Mais la question n’est pas seulement la taille de l’humanité mais celle du système social. Mélenchon prétend que chaque fois que la population double, on voit la « condition humaine » changer, ou plutôt ses conditions et son système sociaux. Il y a une part de vérité là-dedans. Une croissance démographique rapide est un facteur contribuant aux processus de modifications des conditions sociales et même de système. Néanmoins, ce n’est pas le seul facteur. Et l’inverse peut aussi être vrai : une modification ou un développement du système social peut progressivement mener à une croissance démographique. De même, un déclin démographique peut aussi aboutir à un changement social. Ainsi, la Peste noire en Europe entre 1346 et 1353 a décimé environ 50 millions de personnes, quasiment la moitié de la population européenne de l’époque. Le féodalisme s’en est retrouvé changé et affaibli. Les conditions de vie de la paysannerie se sont améliorées, dû à une pénurie massive de main d’œuvre. Les modifications du féodalisme, à cette époque, ont aidé à paver la voie au développement primitif du capitalisme par la suite.

Après une critique dévastatrice du capitalisme, quelle est finalement la conclusion de Mélenchon ? Il appelle à rompre avec l’ordre mondial actuel, à « une bifurcation du cours de l’histoire sans enfermer le futur dans un modèle figé ». Il en appelle à la « vertu », basée sur l’égalité. Comment ? Sa réponse : la « créolisation ». Un terme originaire des Caraïbes, où les contacts entre différents groupes ont amené la formation de nouvelles langues. Par « créolisation », il entend un processus par lequel les cultures, les langues et les peuples se mélangent pour créer quelque chose de nouveau. « La créolisation est l’avenir de l’humanité », conclut Mélenchon.

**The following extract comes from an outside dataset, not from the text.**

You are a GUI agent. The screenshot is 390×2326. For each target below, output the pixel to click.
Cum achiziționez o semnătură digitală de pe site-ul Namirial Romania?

Mais pour atteindre cela, il faut un système social alternatif au capitalisme : le socialisme. Le capitalisme ne peut offrir aucun futur à la société. Aujourd’hui, il l’emmène même en arrière, produisant de forts éléments de désintégration et de dégénérescence sociales. Tout nouveau parti de gauche doit incorporer l’idée du socialisme dans ses objectifs et son programme. Mais avoir le socialisme dans ses statuts est insuffisant. Ce qui est essentiel c’est d’expliquer ce que c’est et de lutter pour.

Die Linke (le Parti de gauche) en Allemagne a bien le socialisme dans ses objectifs, mais ne fait ni campagne pour, ni n’explique ce que cela veut dire. Il est bien possible qu’en Grande-Bretagne, le nouveau « Your Party », quand il sera finalement lancé, aura aussi une référence au « socialisme » dans ses objectifs. Pour réussir, il doit aller plus loin, expliquer ce que c’est, lier cette perspective à celle des revendications quotidiennes et besoins de la classe ouvrière, expliquer le programme nécessaire pour le mettre en place. Pour mettre en place le socialisme, il est essentiel de comprendre pleinement le rôle de la classe ouvrière et des autres classes dans la société ; quelles méthodes de lutte, quel programme et quelle organisation il faut. Malgré le rôle central et décisif que la France insoumise joue aujourd’hui, malheureusement, Mélenchon manque de clarté sur ces questions déterminantes, comme le démontre son livre et ce malgré l’importance des questions qu’il soulève.